Moxie thinks everyone in the world is a fucking normie and people shouldn't be running servers because he hates freedom and loves centralizing everything. It's rare when such a genius cryptographer has hatred towards decentralization


Wow, that's a pretty negative take.

Signals mission seems to be something along the lines of helping the most people increase their privacy. Better to help millions resist the dragnet of surveillance by ISPs, governments, and large organizations then to have perfect security for a few. This requires a very easy to use client (i.e. click on signal in the app store and launch), features users want (send receipts, typing notifications, emoji, video, calls, etc), and making wrong choices hard. Like say installing a random compatible with signal client from an untrustworthy source.

So Moxie is fine with people forking the open source client, but wants them to use their own servers.

Distributed/decentralization isn't some magic pixy dust that makes everything better.

So sure federation can work, but it's harder, and you run into things like XMPP. Are there secure XMPP servers out there, sure, but how do you tell? Which XMPP server supports which extension?

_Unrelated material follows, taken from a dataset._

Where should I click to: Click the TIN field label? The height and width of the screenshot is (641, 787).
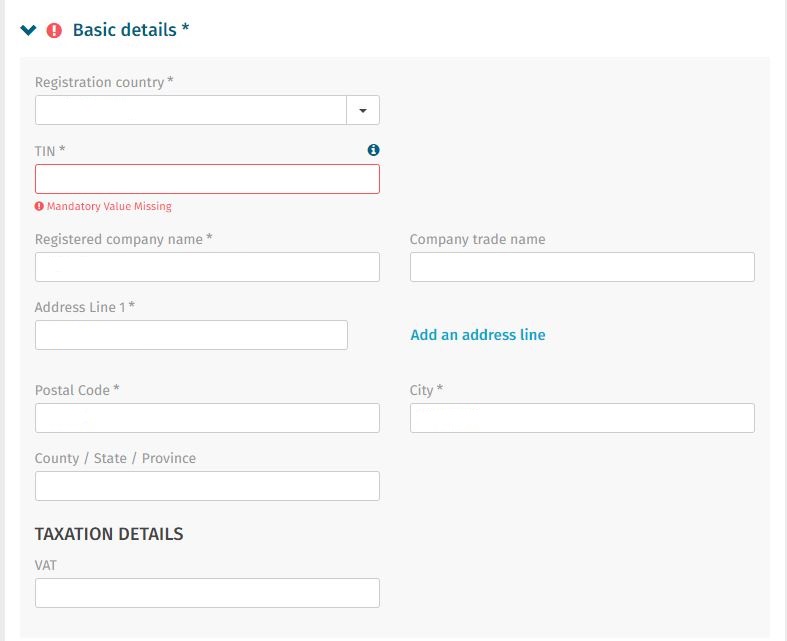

How many people use XMPP for their chat/calls on a daily basis?

Seems kind of weird to pick on signal for doing things well and getting popular. Could it be more secure/private, sure. Could it do so AND be more popular, not so sure.


> dragnet of surveillance by ISPs

Yet relying on them for even signing up. How ironic. Signal is good for normies seeking privacy but it's so bad if you look past that


Signal seems pretty good, not sure it could be better and have evolved so quickly and gained so many users. Sure it could be more resistant to traffic analysis. What do you use?

I've pondered writing a p2p client that uses the signal encryption (double ratchet) and bounces fixed size packets off 2-3 other clients before delivery. All packets would be the same size, including those for the upkeep of the DHT.

To help make traffic analysis more difficult forwarding would include a random delay, DHT traffic would be indistinguishable from message traffic, and chaff would be added to allow for plausible deniability. Your client would talk to at least 3x as many other peers with similar timings and frequencies.

However the inherent compromises of P2P like increased CPU, network, and battery usage combined with higher latency and startup time seems like the adoption would be lucky to hit 0.1% of signal and then it's less useful since using it would raise flags.

Signal is so valuable because it has good e2e, it's popular, and whoever you want to talk to is likely to have at least heard of signal if not already running it.


Moxie doesn't want to federate, that's the main issue I believe.